Zamknięcie filii w „blaszaku” to tylko jeden z elementów oszczędności, który ratusz będzie wdrażał w Miejskiej Bibliotece Publicznej. Od 1 stycznia 2023 nie będzie Agencji Ochrony w MBP, ani firmy dbającej o teren wokół niej i sprzątającej korytarze.

Po rozwiązaniu umowy z firmą, która utrzymała porządek, czynności te będą wykonywane siłami własnymi.   |  fot. ilustrac./arch.

Poinformował o tym na poniedziałkowej (17.10.) konferencji prasowej burmistrz Chojnic Arseniusz Finster. To skutek coraz wyższych stawek za energię elektryczną i energię cieplną. - Ambitnie na początku roku ścięliśmy budżet biblioteki o 300 tys. zł. Teraz dokładamy na sesji RM, zwołanej na 24.10, do jej budżetu 650 tys. zł. W trakcie roku była nie tylko podwyżka płac, ale wielka podwyżka stawki energii elektrycznej oraz energii cieplnej. Ta ostatnia od 1 lipca podrożała o ok. 57%, od 1 października jest kolejne 20%. Po tej nowelizacji budżetu na MBP będzie ok. 2,8 mln zł. Dla porównania nasza roczna dotacja do Parku Wodnego, to 1,55 mln zł – stwierdził burmistrz.

Zgodnie z przedstawionym planem, który ma wejść w życie od 1.01.2023 (w przypadku filii nr 6 po 30.04.2023), będzie zmniejszona moc zamówiona w SEC (b.MZEC) oraz w ENEI, MBP będzie dodana do miejskiej grupy zakupowej ws. energii elektrycznej, rozwiązana będzie umowa z Agencją Ochrony oraz z firmą, która utrzymywała porządek na terenach wokół Wszechnicy i sprzątała korytarze i WC. Te czynności będą wykonywane siłami własnymi.

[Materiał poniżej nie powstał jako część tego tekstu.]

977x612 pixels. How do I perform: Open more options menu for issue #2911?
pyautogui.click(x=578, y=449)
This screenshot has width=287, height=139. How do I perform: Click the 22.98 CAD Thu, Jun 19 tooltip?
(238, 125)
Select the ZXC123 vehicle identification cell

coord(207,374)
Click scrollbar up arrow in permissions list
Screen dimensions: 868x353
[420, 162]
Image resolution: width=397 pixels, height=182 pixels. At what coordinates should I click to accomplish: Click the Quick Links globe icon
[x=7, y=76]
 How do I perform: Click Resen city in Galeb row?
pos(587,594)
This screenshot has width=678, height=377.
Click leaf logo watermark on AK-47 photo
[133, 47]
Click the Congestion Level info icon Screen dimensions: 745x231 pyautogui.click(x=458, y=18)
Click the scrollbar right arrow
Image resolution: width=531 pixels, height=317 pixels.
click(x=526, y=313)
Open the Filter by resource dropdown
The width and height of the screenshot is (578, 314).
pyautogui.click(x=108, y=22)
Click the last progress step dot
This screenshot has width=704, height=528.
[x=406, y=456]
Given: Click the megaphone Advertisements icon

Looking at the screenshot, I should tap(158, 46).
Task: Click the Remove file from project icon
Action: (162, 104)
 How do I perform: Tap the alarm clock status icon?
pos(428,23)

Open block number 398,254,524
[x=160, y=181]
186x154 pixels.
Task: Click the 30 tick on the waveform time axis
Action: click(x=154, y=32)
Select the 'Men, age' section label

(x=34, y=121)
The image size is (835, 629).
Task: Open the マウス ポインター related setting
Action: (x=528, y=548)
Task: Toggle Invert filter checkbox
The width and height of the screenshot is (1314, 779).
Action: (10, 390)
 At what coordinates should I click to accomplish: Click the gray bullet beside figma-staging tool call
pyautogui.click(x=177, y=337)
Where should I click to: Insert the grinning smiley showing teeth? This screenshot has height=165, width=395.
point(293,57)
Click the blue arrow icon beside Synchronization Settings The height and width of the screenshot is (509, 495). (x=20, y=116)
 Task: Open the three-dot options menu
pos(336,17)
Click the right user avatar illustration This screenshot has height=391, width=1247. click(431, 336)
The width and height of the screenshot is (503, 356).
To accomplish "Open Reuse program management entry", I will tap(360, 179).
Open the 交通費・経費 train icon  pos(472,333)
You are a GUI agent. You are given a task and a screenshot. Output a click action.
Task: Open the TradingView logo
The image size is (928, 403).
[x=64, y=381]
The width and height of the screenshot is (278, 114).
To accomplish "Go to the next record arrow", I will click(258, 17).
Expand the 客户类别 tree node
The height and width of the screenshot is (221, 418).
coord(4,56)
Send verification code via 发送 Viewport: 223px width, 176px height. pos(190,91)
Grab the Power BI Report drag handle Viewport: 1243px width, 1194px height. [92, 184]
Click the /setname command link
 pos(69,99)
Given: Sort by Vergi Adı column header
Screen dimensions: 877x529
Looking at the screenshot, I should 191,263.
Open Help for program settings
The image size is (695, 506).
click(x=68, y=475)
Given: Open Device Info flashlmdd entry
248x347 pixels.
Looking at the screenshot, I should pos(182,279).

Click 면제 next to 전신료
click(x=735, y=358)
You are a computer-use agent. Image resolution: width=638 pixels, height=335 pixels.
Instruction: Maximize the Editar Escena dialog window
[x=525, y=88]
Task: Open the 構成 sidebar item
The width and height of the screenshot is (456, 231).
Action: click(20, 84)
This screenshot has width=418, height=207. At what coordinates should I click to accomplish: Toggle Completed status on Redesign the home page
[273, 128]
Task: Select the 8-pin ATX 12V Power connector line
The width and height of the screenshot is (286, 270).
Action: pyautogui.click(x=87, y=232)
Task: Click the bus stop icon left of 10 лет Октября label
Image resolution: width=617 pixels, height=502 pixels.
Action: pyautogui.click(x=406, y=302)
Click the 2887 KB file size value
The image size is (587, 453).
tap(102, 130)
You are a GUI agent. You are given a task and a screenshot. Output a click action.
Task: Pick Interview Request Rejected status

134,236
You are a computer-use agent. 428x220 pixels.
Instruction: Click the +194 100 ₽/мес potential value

- Tylko koszt najmu w spółdzielczym „blaszaku” pomieszczeń Filii, to ok. 30 tys. zł rocznie. Jej załoga, która do końca kwietna 2023 nie będzie miała praw emerytalnych, przejdzie do biblioteki we Wszechnicy. Przez najbliższe lata nie będziemy zatrudniać w MBP nowych pracowników, którzy w tym czasie odejdą na emeryturę – dodał Arseniusz Finster.